Sigara içen yaşlı şeker hastaları (aslında içmemeleri gerekir) bazen parmaklarını yakarlar ve haberleri olmaz. Parmaklarının yanmakta olduğu kendilerine söylendiğinde de çok şaşırırlar. Bu kişiler, için en uygun ısı derecesi ılıklıktır. Ilıklık, kan damarlarının genişlemesine yol açar. Bu nedenle, yaşlı insanlar kalın ve yünlü çoraplar, uzun iç çamaşırları giyerler. Yaşlı bir şeker hastasının bacaklarını sıcak su torbası ya da termofor ile ısıtmamak gerekir. Unutulmamalıdır ki, termoforda ya da torbada meydana gelebilecek bir delinmeden dolayı, sıcaklığı duymayacakları için haberdar olamayacaklar, böylece üstlerine akan sıcak su bacaklarını yakacaktır. Yattıkları zaman elektrikli battaniye kullanmaları, otururken de dizlerinin üzerine bir battaniye örtmeleri en uygundur.

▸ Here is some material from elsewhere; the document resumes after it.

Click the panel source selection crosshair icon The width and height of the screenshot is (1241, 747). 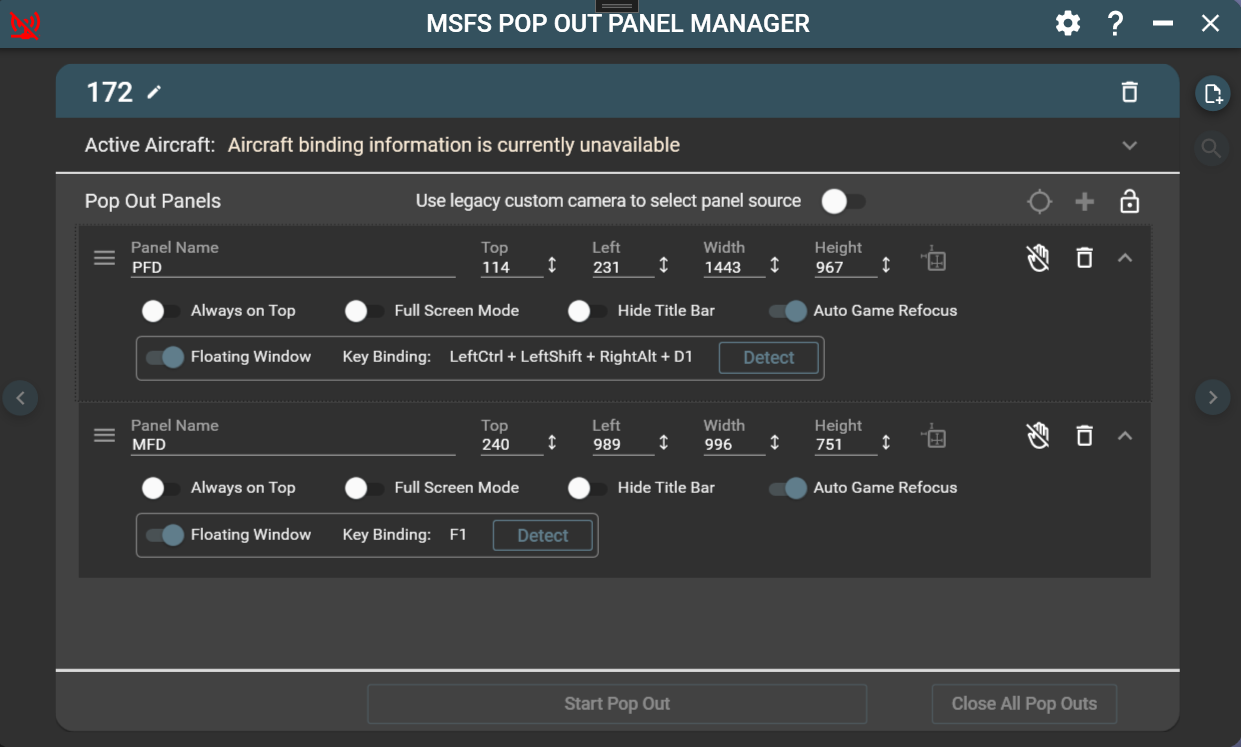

Erişkin erkek şeker hastalarında cinsel yetersizlik de söz konusudur. Sinirlerin duyarsız hale gelmesi, boşalmayı engeller, hatta atardamarlarının ağır tahribata uğradığı durumlarda erkeklik organının sertleşmesi de mümkün değildir. Bu durum, tüm erkek hastalar için söz konusu olmasa bile, her an ortaya çıkabilecek bir tehlikedir. Bu bakımdan eş ve çocuk sahibi olmak isteyen erkek hastaların, ellerini çabuk tutmalarında yarar vardır.
Şeker Hastalığında Deri
Şeker hastalarının derileri mikrop kapmak için çok elverişlidir. Bunun nedeni, bu insanların derilerinde terleriyle birlikte bol miktarda şeker bulunmasındandır. Zira, mikroplar, bol miktarda şeker bulunan ortamları severler. Aynı şekilde, sidik içinde de şeker bulunduğundan, üreme organlarının çevresinde mantar türü deri hastalıkları çok rastlanan bir olgudur. Özellikle kadınlarda, tuvalete gittikten sonra işeme organının çevresinde kalacak birkaç damla sidik, hayli sık rastlanan iltihaplara yol açar. Deri kaşınır, ağrı verir ve kızarır. Erkeklerde de (özellikle sünnet-siz olanlarda) erkeklik organının ucunda benzer bir durumun ortaya çıktığı görülür. Atletlerin ayak tabanlarında ve tırnak aralarında da mantarlara ve iltihaplanmalara rastlanır. Bütün bunlardan kolayca anlaşılacağı gibi, bir şeker hastası, kişisel temizliğine büyük önem vermeli, özellikle tuvalete gittikten sonra işeme organlarını ve çevrelerini çok iyi temizlemelidir.